Kihyeon or 김현정 or Hyeonjeong Kim curretly lives and works in the Hague, the Netherlands.
Coinciding with the continuing development of South Korea's modernity, the reach of its popular music genre K-Pop has spread to other parts of the world. Strongly established as a Korean cultural product, K-Pop is popularised by and for the global audience of today, altering the definition of globalness with the same ideology and power structure as in the colonial past. With The Global K, Kihyeon Kim visualises the hybridity of K-Pop culture with the aim of questioning its origins and motives aided by the nationalistic mentality and capitalistic drive of today’s Korea. For Kihyeon, the project is a balance between a celebration and a contemplation of her own culture.
The project consists of a flag, series of catalogues and a website namesof.kim/dancemap.
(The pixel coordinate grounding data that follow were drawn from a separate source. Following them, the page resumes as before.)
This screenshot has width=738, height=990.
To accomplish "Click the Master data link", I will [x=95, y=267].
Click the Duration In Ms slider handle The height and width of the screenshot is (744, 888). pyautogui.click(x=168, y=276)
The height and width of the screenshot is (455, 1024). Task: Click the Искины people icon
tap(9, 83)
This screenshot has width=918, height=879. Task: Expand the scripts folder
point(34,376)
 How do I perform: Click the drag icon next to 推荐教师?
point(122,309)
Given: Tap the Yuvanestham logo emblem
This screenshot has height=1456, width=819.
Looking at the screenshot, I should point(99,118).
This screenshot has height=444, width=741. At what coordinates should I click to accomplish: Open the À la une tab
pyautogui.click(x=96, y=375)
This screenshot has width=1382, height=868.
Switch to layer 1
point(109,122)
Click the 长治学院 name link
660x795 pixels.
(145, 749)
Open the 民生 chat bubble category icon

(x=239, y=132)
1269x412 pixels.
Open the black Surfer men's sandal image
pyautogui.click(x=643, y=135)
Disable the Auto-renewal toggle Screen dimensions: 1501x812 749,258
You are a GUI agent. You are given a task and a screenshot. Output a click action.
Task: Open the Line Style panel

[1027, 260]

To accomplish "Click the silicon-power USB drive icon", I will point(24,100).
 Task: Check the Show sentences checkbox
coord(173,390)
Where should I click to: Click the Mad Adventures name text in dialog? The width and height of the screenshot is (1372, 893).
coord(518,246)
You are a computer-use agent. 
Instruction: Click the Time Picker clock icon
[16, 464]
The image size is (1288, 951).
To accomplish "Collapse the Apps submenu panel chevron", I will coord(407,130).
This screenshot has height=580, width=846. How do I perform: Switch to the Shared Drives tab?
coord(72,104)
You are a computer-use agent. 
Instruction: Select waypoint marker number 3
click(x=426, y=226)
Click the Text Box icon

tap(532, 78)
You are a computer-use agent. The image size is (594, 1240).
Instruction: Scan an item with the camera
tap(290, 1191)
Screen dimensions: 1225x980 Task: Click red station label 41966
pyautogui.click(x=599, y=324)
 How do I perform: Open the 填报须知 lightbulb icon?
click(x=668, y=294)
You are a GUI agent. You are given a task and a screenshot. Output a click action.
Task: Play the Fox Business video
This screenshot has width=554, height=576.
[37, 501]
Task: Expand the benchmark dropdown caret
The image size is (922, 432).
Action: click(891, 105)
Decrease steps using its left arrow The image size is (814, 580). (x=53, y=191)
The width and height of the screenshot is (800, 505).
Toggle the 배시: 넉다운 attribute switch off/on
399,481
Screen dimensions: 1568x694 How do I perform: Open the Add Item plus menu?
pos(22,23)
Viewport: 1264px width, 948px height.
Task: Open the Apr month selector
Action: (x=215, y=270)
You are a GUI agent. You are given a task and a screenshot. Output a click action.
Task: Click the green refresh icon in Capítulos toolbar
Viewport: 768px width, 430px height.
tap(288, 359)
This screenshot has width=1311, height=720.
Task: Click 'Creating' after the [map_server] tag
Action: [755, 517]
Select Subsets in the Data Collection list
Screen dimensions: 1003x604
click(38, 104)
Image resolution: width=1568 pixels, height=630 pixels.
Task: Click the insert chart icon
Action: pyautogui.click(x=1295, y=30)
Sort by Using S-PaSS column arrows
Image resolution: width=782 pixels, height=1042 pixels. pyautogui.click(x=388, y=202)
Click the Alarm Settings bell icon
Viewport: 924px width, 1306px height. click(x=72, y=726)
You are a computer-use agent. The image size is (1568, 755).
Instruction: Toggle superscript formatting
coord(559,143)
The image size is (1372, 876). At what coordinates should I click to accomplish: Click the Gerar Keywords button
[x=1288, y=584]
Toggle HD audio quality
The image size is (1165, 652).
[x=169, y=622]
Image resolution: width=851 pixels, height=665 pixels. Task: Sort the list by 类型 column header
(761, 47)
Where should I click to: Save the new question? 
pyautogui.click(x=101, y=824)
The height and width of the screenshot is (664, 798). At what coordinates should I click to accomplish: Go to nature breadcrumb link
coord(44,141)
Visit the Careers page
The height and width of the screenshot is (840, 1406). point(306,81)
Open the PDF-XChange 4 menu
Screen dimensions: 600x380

How Not To Have To Explain Yourself
K-Pop is a current popular music form that derives from South Korea, which has been expanding its fame to the global scope for a while now. It represents many aspects of globalisation: you get to enjoy something that is on the other side of the world, you are able to enjoy it from home on your screens and it creates a sense of unity with fan culture throughout people residing in different continents. But at the same time, it reflects ambiguities of globalisations too: the existing social hierarchies and senseless acts of representations are repeated through K-Pop. From regressive views on gender to evident misogyny, to imperialistic mentality, to extreme competitiveness of the industry that turns ambition of people into profitable devices. This thesis aims to contextualise and understand how K-Pop operates and what it represents to the global audience of today. Ultimately, an attempt to get rid of these views and mentalities will suggest how not to have to explain yourself to others, the latter being the title of my thesis.